When I heard Penny Simkin speak at the Breastfeeding & Feminism conference, she talked about the rising fees that doulas are charging and the conflict between doulas who do it for a living and doulas who do it as sideline income or even without any real financial need/goals. I've almost never met a doula who can support themselves on doula work alone, but Penny Simkin was talking about how for an increasing number of doulas this is their goal. They love doula work and they want to charge fees that enable them to support themselves/their families on their doula career alone.

For a little while I had the idea that I could be one of those doulas...I gave that up pretty fast. I realized how long it would take to build a consistent referral base to bring in new clients and how even when you think you've got a good cycle going, things happen... many doulas I knew in NYC were really impacted by the economic downturn there, when fewer parents felt financially able/willing to spend on doulas (you all know I think that's one of the most important things to spend on, but those parents didn't ask me!) I also saw how most doulas needed other sources of income to fallback on: many offer a whole set of services like childbirth ed, placenta encapsulation, birth photography, etc. etc. I'm not a personality who is happy patching things together that way long-term, and it didn't seem like it made sense for my personal financial health either. I decided to go back to grad school and get me a Real Grown-Up Job (tm).

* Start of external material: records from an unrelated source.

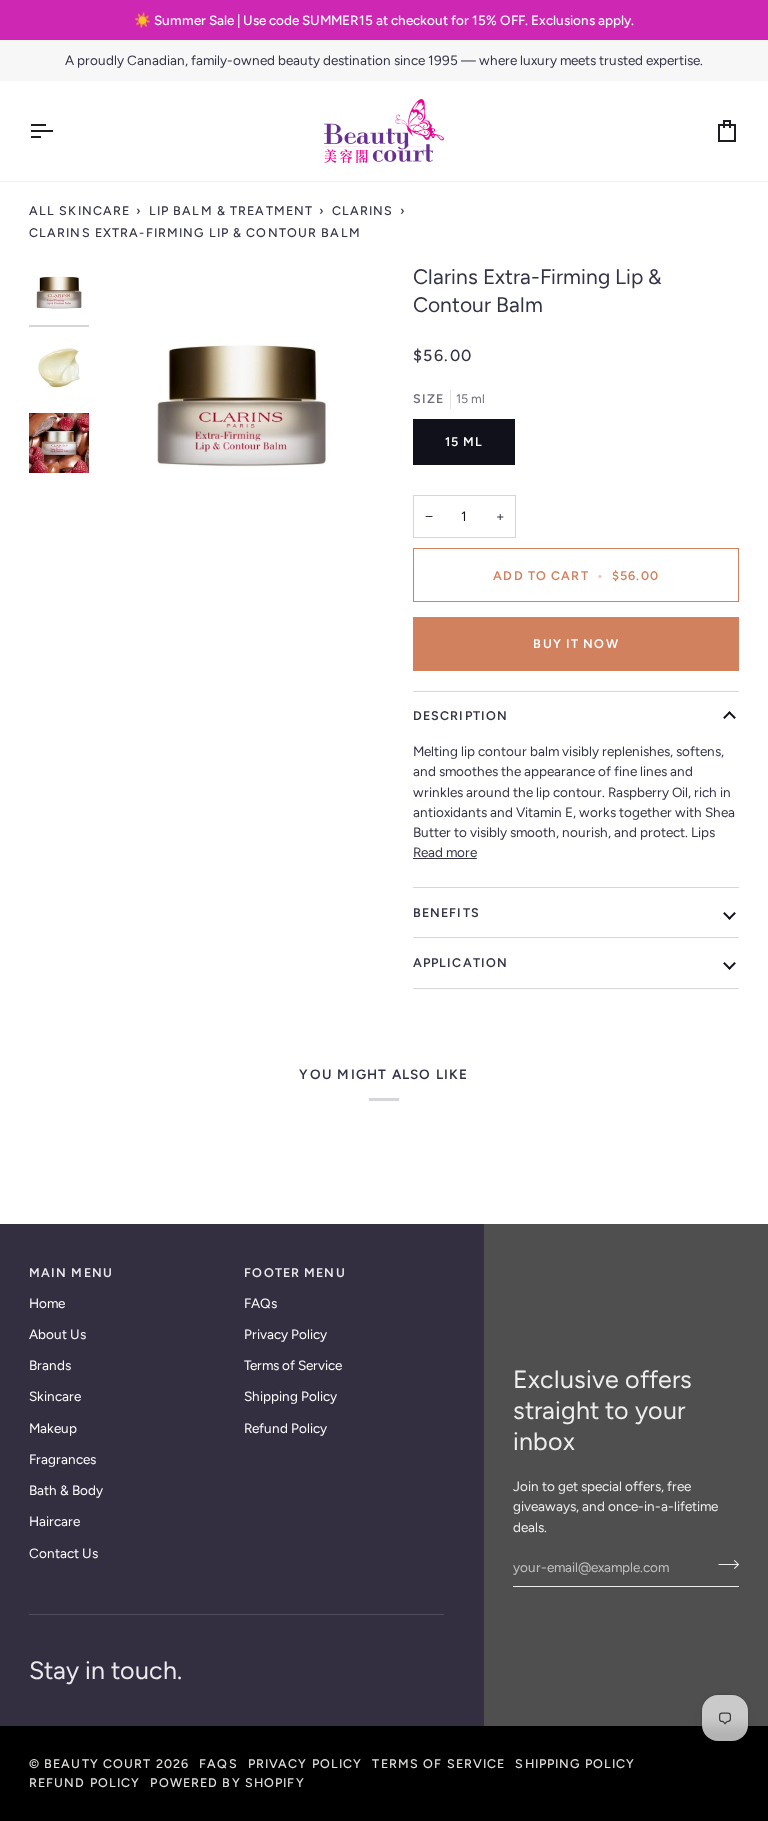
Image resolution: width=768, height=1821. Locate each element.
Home (47, 1303)
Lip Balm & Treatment (231, 210)
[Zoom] (136, 510)
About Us (57, 1334)
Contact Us (63, 1553)
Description (460, 715)
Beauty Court (98, 1763)
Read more (445, 852)
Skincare (55, 1396)
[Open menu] (59, 131)
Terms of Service (293, 1365)
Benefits (446, 912)
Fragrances (62, 1459)
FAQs (260, 1303)
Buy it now (575, 643)
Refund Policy (285, 1428)
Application (460, 962)
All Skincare (80, 210)
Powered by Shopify (227, 1782)
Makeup (53, 1428)
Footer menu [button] (294, 1272)
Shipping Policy (290, 1396)
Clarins (363, 210)
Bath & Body (66, 1490)
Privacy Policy (285, 1334)
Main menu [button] (71, 1272)
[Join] (722, 1564)
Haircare (54, 1521)
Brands (50, 1365)
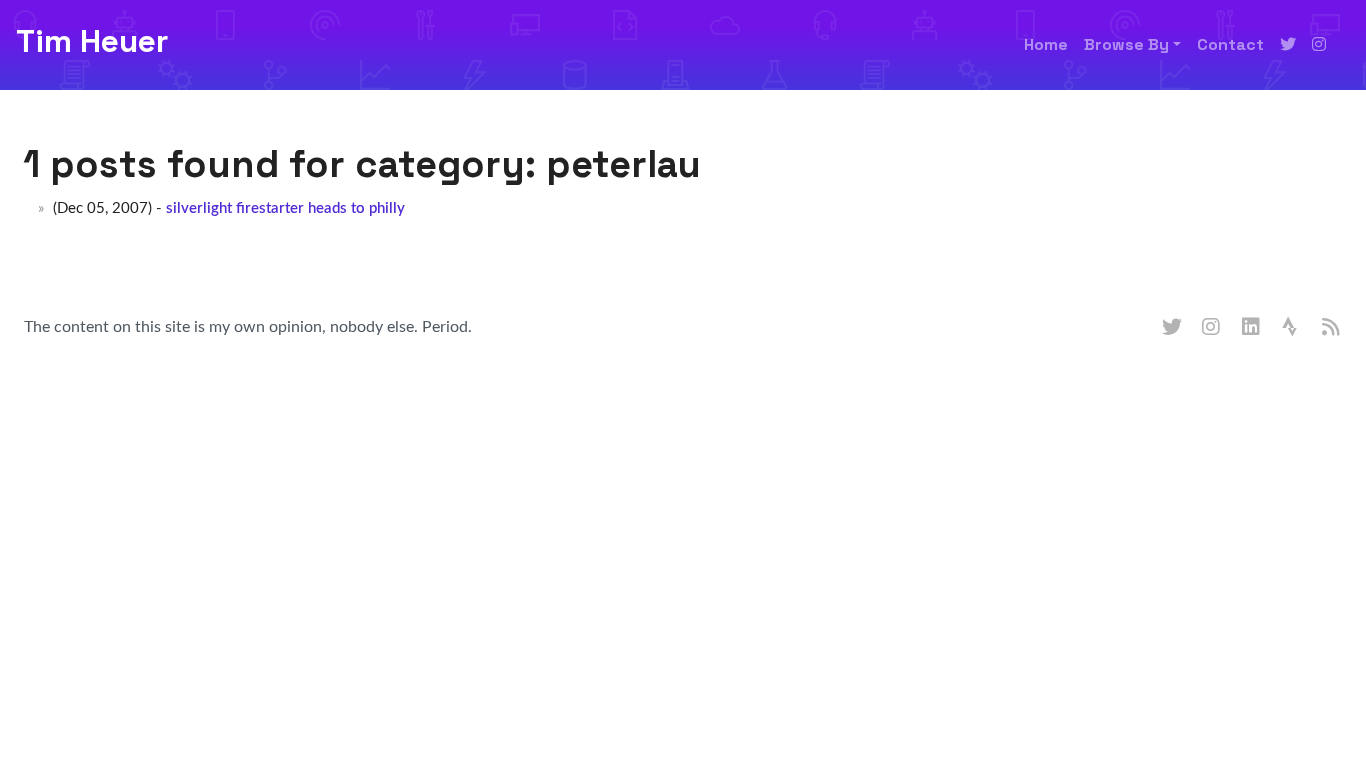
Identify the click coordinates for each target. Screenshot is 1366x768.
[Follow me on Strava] (1292, 328)
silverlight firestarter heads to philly (285, 208)
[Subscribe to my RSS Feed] (1332, 328)
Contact (1230, 44)
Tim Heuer (92, 41)
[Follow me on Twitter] (1288, 45)
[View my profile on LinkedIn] (1252, 328)
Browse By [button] (1126, 44)
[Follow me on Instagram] (1319, 45)
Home (1046, 44)
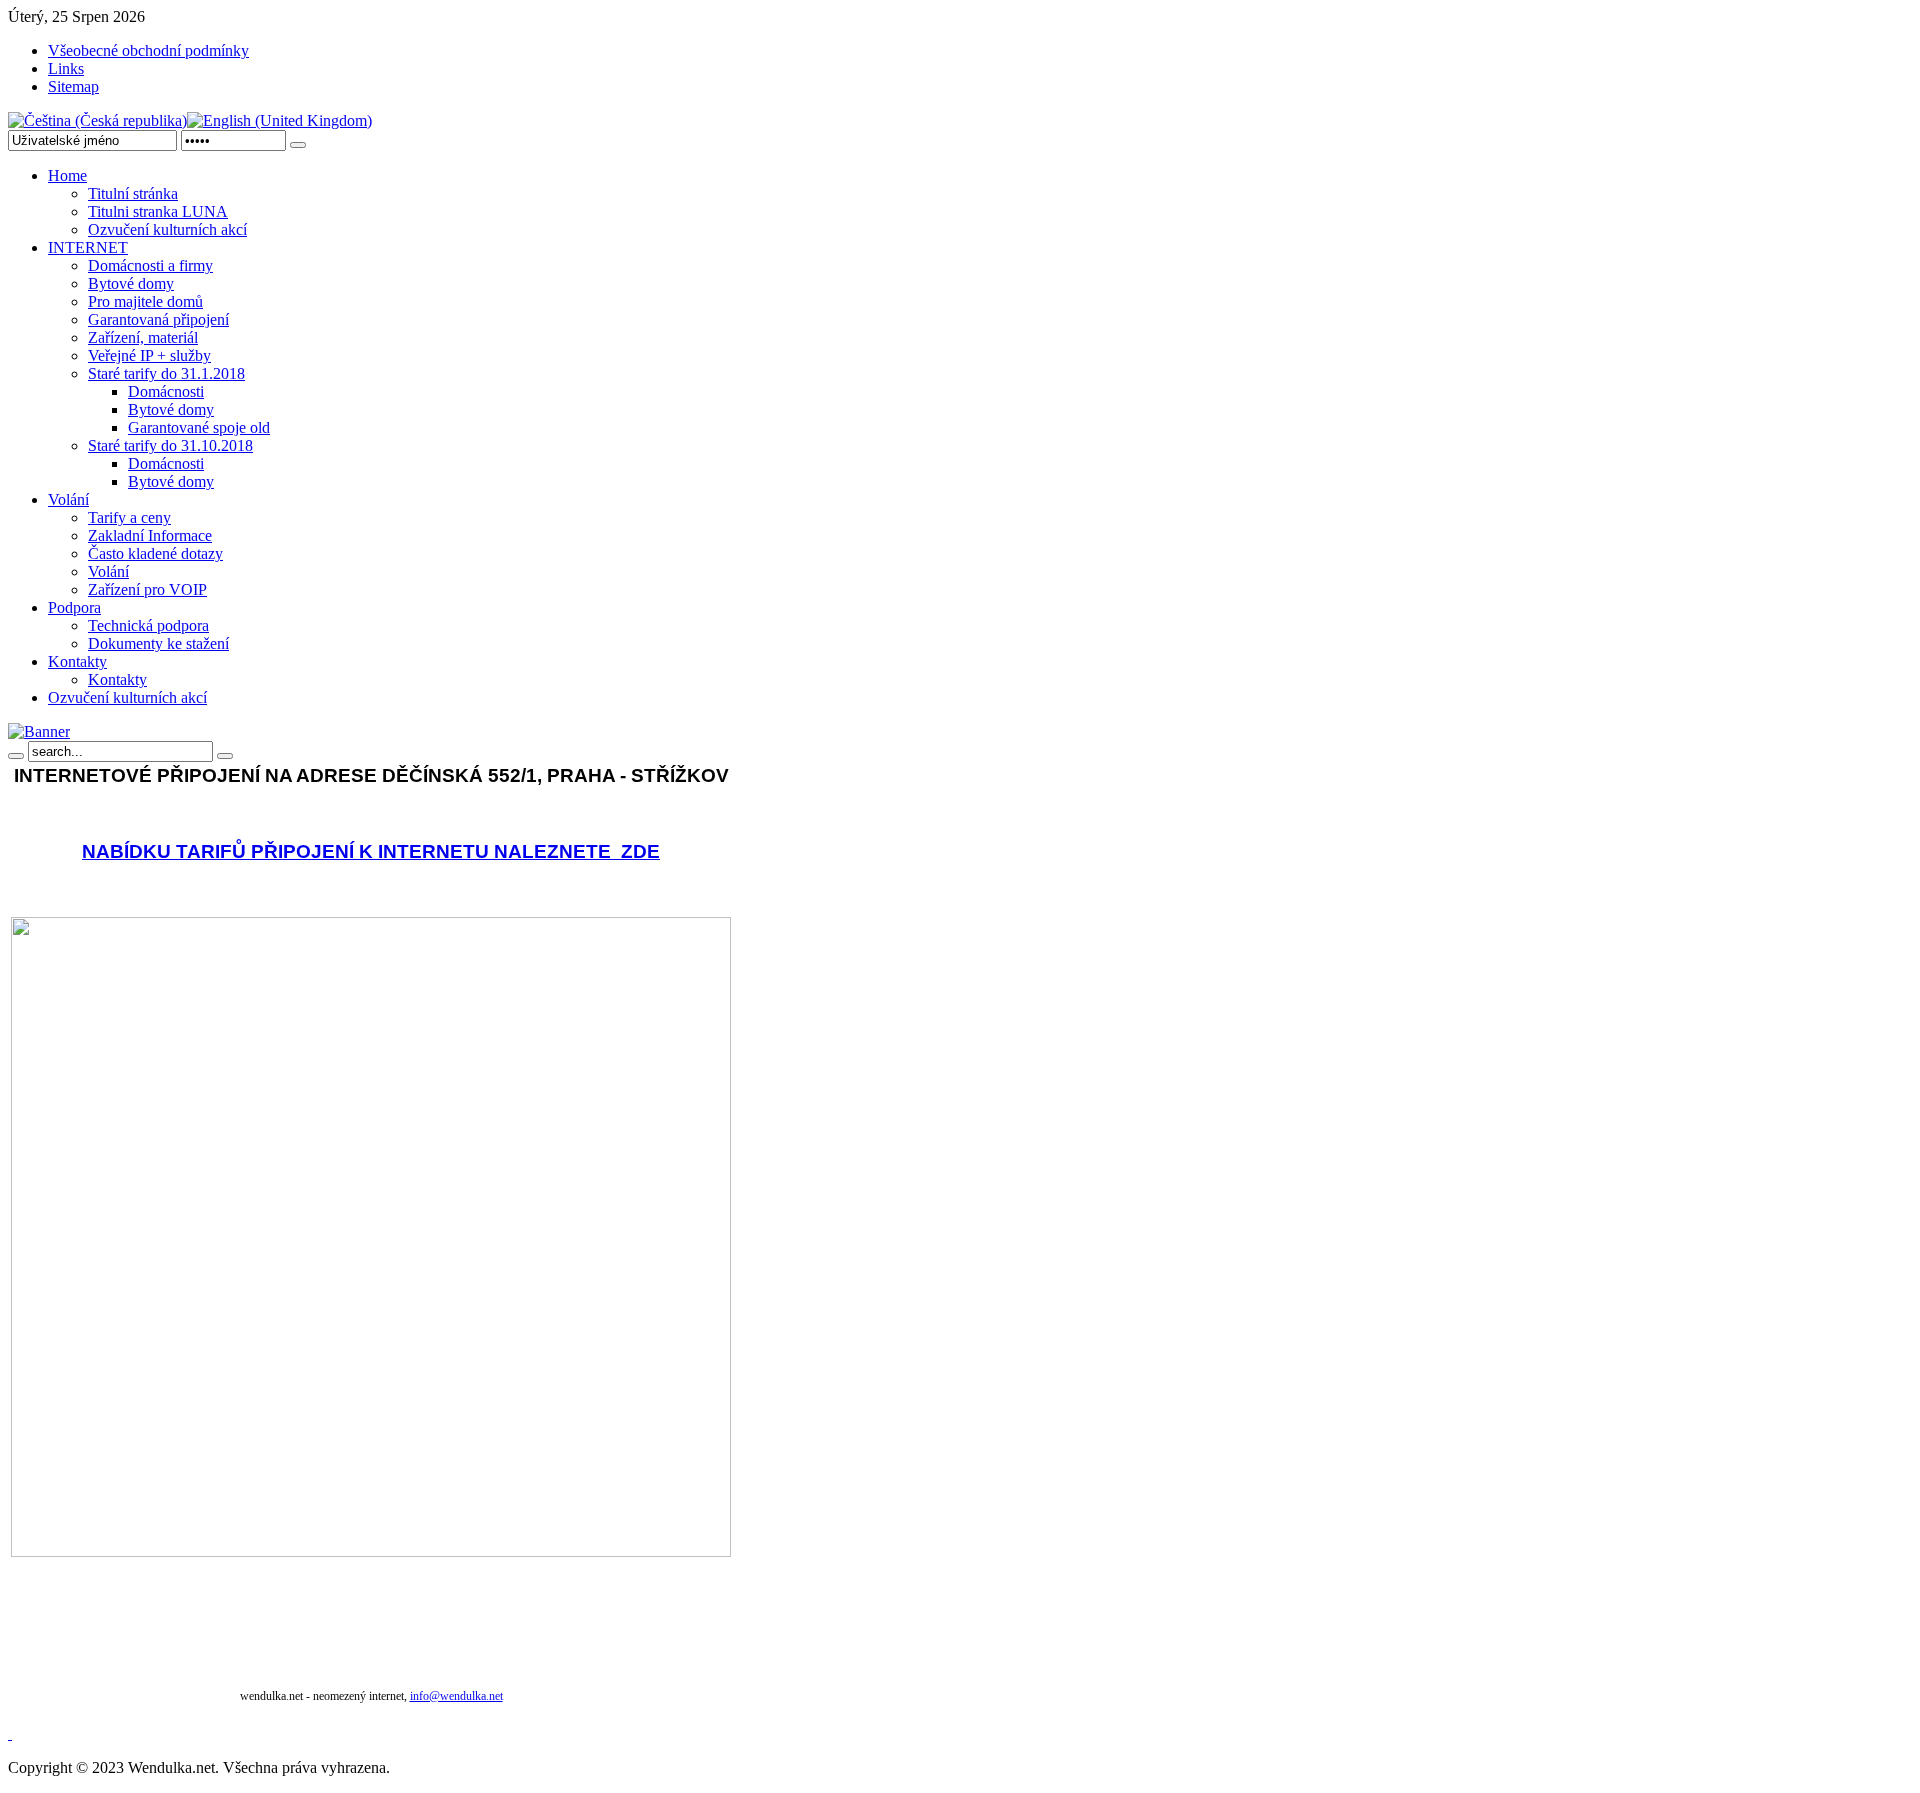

Fast-forward to my Real Grown-Up Job (tm) doing something I love - working as an LC - and I am now feeling the tug between my doula work and said Real Job. I attended my second out-of-hospital birth ever today - hooray! It went so well and was such a wonderful experience with a lovely family. It really reminded me of why I LOVE being a doula - why it is my favorite thing in the world to do. But it was hard to work it around the Real Job in ways that show it really wouldn't be sustainable in the long-term to take doula clients. When I'm in the midst of being on-call for clients - phone always on and with me, can't go out of town, can't make concrete plans, etc. - it doesn't seem like such a sacrifice. But then I go to a birth, all those little annoyances fall away, and it breaks my heart to think about stopping.

I have thought about doing a partner doula system, where clients hire me & another doula together with the understanding that one of us is always on-call and at birthing time she could get either one, depending on our schedules. But it has been frustratingly difficult for me to find back-up doulas, and I don't really think that bodes well for finding a full-time partner. There might be some more flexibility in going back to volunteer doula work, but I recognize that will need to be fairly rare; I found myself getting burned out on 30+ hour volunteer births where I wasn't willing to leave but wasn't feeling a return on my energy and experience.

I have one more doula client coming up (yep, still on call!) Both today's and the next one hired me before I went permanent at Real Job. After that, I know I'll be happy to get some time off from the on-call routine...and then what?